Medication-related osteonecrosis of the jaw (MRONJ) is a severe complication that can develop in patients treated with anti-resorptive drugs. Although the pathogenesis of MRONJ is still unclear, genetic factors have a demonstrated important role. Thus, the aim of this study was to perform a systematic review on the pharmacogenetics of MRONJ. Studies published until March 2019 were retrieved from eight databases and were selected by two independent reviewers. Evidence on several genetic polymorphisms was summarized and a meta-analysis was conducted when possible. Fourteen studies involving 1515 participants were eligible for systematic review. For CYP2C8 rs1934951, no significant difference was observed between the MRONJ and non-MRONJ groups (odds ratio (OR) 2.04, 95% confidence interval (CI) 0.88-4.73, P=0.09). However, a subgroup analysis based on only multiple myeloma status showed a positive association (OR 3.64, 95% CI 1.29-10.30, P=0.01). PPARG rs1152003 was not differently distributed between groups (OR 0.25, 95% CI 0.01-9.92, P=0.46). Also, VEGF rs3025039 was found to be correlated with the occurrence of MRONJ (OR 0.35, 95% CI 0.15-0.82, P=0.02). CYP2C8 rs1934951 (in multiple myeloma patients) and VEGF rs3025039 are associated with the development of MRONJ in patients treated with bisphosphonates. The results are promising and call for new trials with a larger sample to further explore this growing field.
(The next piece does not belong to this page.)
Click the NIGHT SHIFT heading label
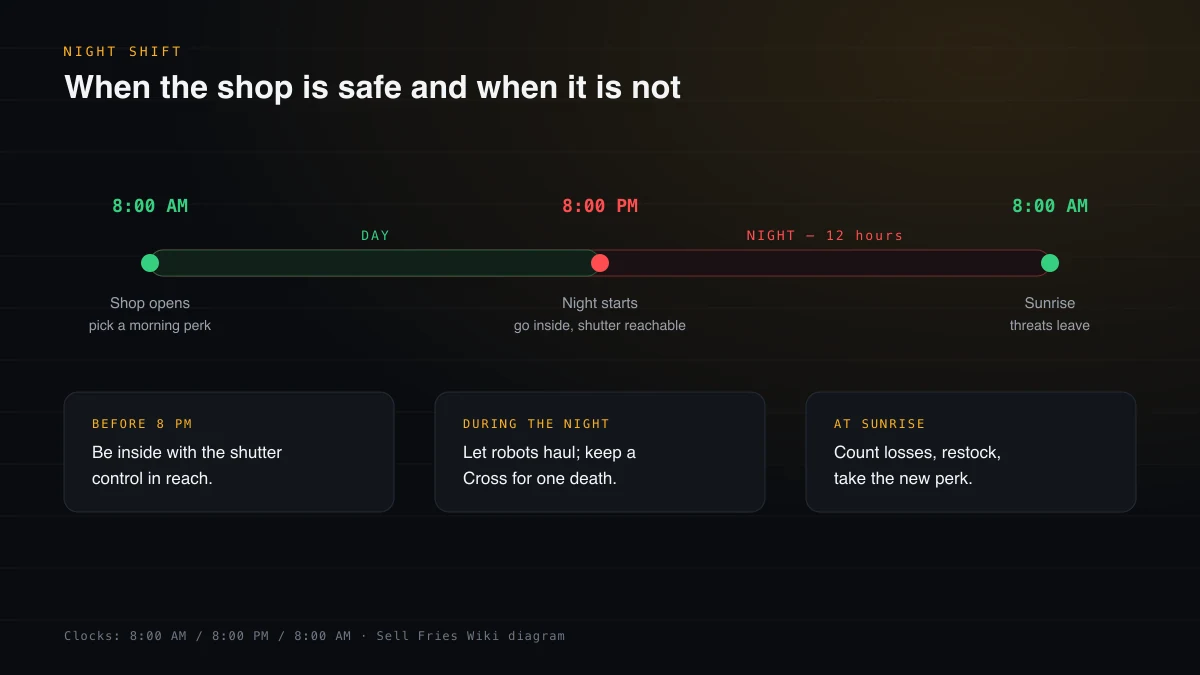This screenshot has height=675, width=1200. point(123,52)

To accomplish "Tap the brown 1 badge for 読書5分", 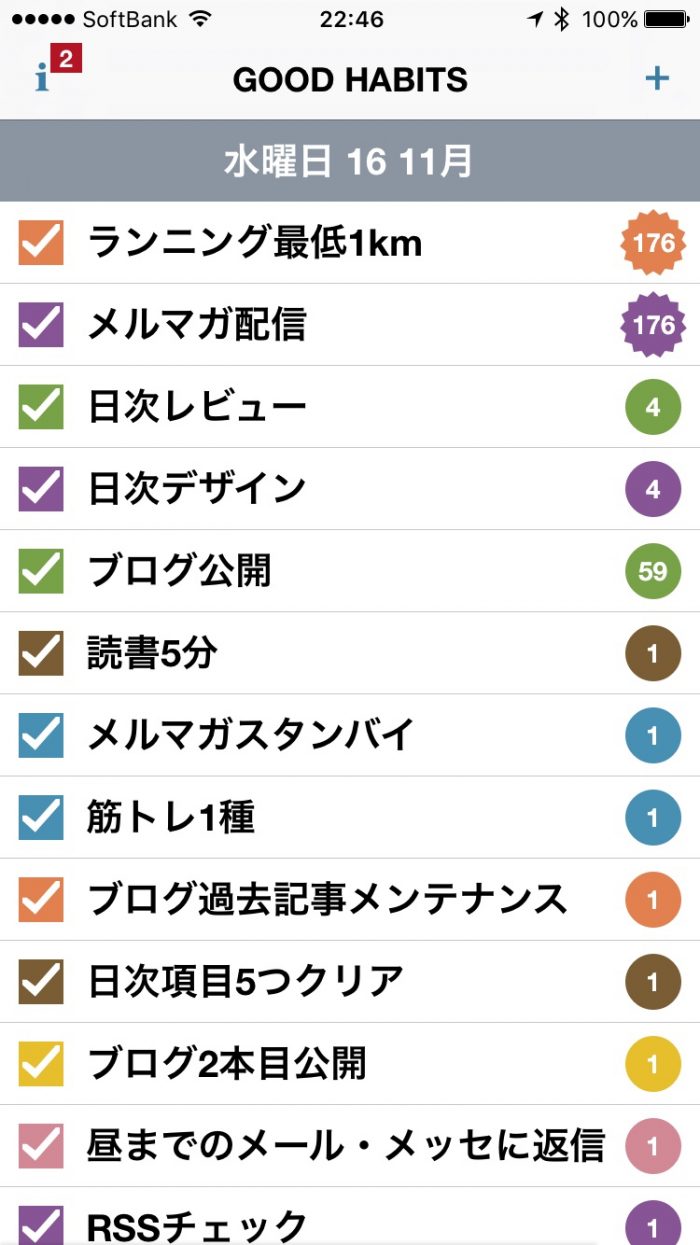I will pyautogui.click(x=653, y=653).
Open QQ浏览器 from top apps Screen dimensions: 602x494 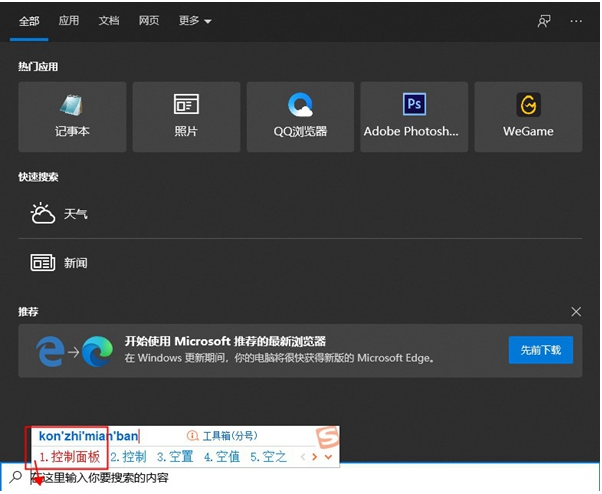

药物相关性下颌骨坏死(MRONJ)是一种严重的并发症,可发生在接受抗吸收药物治疗的患者中。虽然 MRONJ 的发病机制尚不清楚,但遗传因素已被证明具有重要作用。因此,本研究旨在对 MRONJ 的药物遗传学进行系统评价。从 8 个数据库中检索到截至 2019 年 3 月发表的研究,并由两名独立的审查员进行选择。总结了几项遗传多态性的证据,并在可能的情况下进行了荟萃分析。有 14 项研究涉及 1515 名参与者符合系统评价的标准。对于 CYP2C8 rs1934951,MRONJ 组和非 MRONJ 组之间无显著差异(比值比(OR)2.04,95%置信区间(CI)0.88-4.73,P=0.09)。然而,仅基于多发性骨髓瘤状态的亚组分析显示出阳性关联(OR 3.64,95%CI 1.29-10.30,P=0.01)。PPARG rs1152003 在两组之间的分布无差异(OR 0.25,95%CI 0.01-9.92,P=0.46)。此外,VEGF rs3025039 与 MRONJ 的发生相关(OR 0.35,95%CI 0.15-0.82,P=0.02)。CYP2C8 rs1934951(多发性骨髓瘤患者)和 VEGF rs3025039 与接受双膦酸盐治疗的患者中 MRONJ 的发生相关。结果有希望,并呼吁进行更大样本量的新试验,以进一步探索这一不断发展的领域。